In der gestrigen TAZ ist ein Interview mit Oskar Peterlini zur geplanten Ausgliederung mehrheitlich deutschsprachiger Gemeinden aus dem Senatswahlkreis Bozen-Unterland erschienen. Titel: »Ein billiger Kuhhandel« – der uns allerdings teuer zu stehen kommt.
Der entscheidende Punkt wird heute noch unterschlagen. Im Paket steht nicht, dass hier ein italienischer Wahlkreis garantiert wird, sondern es steht, dass ein ausgewogenes Verhältnis der Sprachgruppen gefördert werden soll.

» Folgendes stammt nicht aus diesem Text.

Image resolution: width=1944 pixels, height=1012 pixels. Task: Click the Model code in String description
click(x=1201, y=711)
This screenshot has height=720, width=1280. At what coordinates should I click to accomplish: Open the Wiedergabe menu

Und das bedeutet noch keine Garantie.
– Oskar Peterlini
Während man in der Vergangenheit, wenn man Fortschritte in der Autonomie erzielen konnte, nicht jedes Mal auch einen Rückschritt einkaufen musste, sind diese Koalitionspartner völlig anderer Art. Jedes Mal, wenn man einen Schritt nach vorn macht, dann gibt es zwei Schritte nach hinten. In der SVP verteufelt man die Vergangenheit und hat der Linkskoalition den Rücken gekehrt, jetzt aber muss man merken, dass es knallharte Gegenforderungen gibt, die mehr kosten als das, was man von Rom bekommt.
– Oskar Peterlini
Peterlini wurde im Wahlkreis Bozen-Unterland dreimal für ein Wahlbündnis aus SVP und italienischen Mittelinksparteien in den römischen Senat gewählt, wo er von 2001 bis 2013 ein Mandat innehatte.